CGCL-codes/naturalcc

Is the Implementations part model reimplemented by yourselves

skye95git opened this issue · 4 comments

Thanks for your great work! I have a few questions:

  1. Is the Implementations part model reimplemented by yourselves, or is it the official open source implementation collected?
  2. The Deepcs link failed.
  3. In the Code Retrieval (Search) department, is there a pre-training implementation for CodeBERT or GraphCodeBERT?
  4. Does the preprocessing part of the dataset contain data flow graph and control flow graph corresponding to the code?

Hi sky95kit,
Thanks for you interest to our work. I will ask our team members to answer your questions. For the CFG and DFG part, we currently recommend you to our team members's tool SVF (https://github.com/SVF-tools/SVF).

Answers:

  1. Some of the models are open-source but are implemented in different platforms (such as Torch7 or TF). We translated them into NaturalCC, or re-implemented by papers or GitHub repos.
  2. We will check it out.
  3. The authors of CodeBERT and GraphCodeBERT do not release their pretraining script, and we do not have sufficient resources to re-implement them. We (MSRA) don't plan to release the pre-training code in the near future. :(
  4. Not yet. You can refer to Data-flow and control-flow graphs for Java.
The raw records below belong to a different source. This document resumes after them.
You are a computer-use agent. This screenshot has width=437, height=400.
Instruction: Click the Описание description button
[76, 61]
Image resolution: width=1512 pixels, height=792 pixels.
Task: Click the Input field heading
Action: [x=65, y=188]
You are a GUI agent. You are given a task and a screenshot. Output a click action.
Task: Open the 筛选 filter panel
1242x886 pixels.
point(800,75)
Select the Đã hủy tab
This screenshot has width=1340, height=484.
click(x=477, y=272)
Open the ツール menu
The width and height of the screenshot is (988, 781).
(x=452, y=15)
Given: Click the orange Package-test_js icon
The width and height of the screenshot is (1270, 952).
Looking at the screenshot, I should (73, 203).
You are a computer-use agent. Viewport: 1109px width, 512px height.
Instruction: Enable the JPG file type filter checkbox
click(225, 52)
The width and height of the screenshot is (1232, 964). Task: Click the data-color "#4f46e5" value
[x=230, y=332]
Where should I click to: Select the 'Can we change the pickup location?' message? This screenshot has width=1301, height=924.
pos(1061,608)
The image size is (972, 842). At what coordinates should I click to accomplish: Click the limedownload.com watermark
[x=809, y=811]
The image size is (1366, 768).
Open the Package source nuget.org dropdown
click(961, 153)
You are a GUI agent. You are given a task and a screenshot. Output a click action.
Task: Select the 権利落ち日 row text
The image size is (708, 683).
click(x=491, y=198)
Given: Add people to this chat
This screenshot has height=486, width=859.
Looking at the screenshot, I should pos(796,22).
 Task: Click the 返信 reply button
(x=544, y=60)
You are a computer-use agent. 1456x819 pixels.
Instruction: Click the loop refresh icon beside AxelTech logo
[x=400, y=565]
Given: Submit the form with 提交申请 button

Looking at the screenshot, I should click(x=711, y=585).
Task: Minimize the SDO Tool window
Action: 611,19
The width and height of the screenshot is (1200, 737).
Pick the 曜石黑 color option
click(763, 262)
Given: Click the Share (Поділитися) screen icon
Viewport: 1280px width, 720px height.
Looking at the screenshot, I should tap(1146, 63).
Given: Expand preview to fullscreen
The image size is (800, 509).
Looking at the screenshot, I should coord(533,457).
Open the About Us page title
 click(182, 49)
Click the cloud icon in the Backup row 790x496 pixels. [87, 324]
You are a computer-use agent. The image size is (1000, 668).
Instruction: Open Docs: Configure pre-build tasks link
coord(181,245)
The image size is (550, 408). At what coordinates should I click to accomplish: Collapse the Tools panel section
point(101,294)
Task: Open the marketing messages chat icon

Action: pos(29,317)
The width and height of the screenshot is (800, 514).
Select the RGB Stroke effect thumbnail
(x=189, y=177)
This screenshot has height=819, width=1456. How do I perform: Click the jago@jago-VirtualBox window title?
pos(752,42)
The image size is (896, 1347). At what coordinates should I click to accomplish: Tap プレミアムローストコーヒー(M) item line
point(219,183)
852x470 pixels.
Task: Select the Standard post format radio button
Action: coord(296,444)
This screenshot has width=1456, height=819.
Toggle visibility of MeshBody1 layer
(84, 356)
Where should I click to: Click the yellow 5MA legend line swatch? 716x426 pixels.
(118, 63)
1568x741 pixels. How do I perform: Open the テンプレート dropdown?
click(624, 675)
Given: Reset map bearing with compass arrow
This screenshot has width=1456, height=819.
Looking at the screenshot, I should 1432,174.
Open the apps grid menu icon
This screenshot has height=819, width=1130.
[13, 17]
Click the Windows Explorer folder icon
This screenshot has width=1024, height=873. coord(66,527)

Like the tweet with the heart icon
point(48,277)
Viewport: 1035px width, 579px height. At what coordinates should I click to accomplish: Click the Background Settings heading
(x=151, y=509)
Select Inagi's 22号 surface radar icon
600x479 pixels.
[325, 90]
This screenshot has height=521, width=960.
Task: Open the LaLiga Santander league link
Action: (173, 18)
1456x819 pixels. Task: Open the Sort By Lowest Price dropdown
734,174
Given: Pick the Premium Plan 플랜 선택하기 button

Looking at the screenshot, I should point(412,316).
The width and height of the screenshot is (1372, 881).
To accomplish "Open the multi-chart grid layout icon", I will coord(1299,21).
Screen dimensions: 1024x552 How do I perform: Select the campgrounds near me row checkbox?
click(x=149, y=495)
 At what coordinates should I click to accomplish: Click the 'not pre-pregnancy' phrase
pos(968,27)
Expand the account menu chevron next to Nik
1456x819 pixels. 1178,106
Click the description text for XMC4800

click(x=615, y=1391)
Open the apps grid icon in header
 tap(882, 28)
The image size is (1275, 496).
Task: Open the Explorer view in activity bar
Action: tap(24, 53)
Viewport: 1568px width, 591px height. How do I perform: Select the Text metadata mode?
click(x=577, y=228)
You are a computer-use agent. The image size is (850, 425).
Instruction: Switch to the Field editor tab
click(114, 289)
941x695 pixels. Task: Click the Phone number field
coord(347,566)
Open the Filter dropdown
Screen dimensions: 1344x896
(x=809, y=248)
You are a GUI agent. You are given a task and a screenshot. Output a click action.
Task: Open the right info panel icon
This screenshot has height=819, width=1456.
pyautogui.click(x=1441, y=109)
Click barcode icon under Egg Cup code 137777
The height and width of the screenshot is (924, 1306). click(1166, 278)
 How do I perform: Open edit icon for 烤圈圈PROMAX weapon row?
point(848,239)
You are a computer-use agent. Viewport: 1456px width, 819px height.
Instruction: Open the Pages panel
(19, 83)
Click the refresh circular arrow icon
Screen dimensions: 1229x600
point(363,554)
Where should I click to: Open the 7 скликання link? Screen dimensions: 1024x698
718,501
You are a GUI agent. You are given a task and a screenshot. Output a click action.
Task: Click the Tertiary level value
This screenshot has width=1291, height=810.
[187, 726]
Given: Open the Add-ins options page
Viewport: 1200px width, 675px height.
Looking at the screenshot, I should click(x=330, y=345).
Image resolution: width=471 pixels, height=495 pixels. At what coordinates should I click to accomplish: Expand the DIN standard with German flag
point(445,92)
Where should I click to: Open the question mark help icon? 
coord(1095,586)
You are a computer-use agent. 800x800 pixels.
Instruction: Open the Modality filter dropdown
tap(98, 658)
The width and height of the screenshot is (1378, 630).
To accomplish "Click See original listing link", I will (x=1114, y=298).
Thanks for your great work! I have a few questions:

  1. Is the Implementations part model reimplemented by yourselves, or is it the official open source implementation collected?
  2. The Deepcs link failed.
  3. In the Code Retrieval (Search) department, is there a pre-training implementation for CodeBERT or GraphCodeBERT?
  4. Does the preprocessing part of the dataset contain data flow graph and control flow graph corresponding to the code?

Hi @skye95git
I noticed that you also have questions in the deepcs repo's issues Evaluation Benchmark on the trained model #16.
Have you tried to re-train DeepCS on the codesearchnet dataset? Maybe we can discuss it.

Thanks for your great work! I have a few questions:

  1. Is the Implementations part model reimplemented by yourselves, or is it the official open source implementation collected?
  2. The Deepcs link failed.
  3. In the Code Retrieval (Search) department, is there a pre-training implementation for CodeBERT or GraphCodeBERT?
  4. Does the preprocessing part of the dataset contain data flow graph and control flow graph corresponding to the code?

Hi @skye95git I noticed that you also have questions in the deepcs repo's issues Evaluation Benchmark on the trained model #16. Have you tried to re-train DeepCS on the codesearchnet dataset? Maybe we can discuss it.

Unfortunately, I only retrained the model on the data set mentioned in the paper.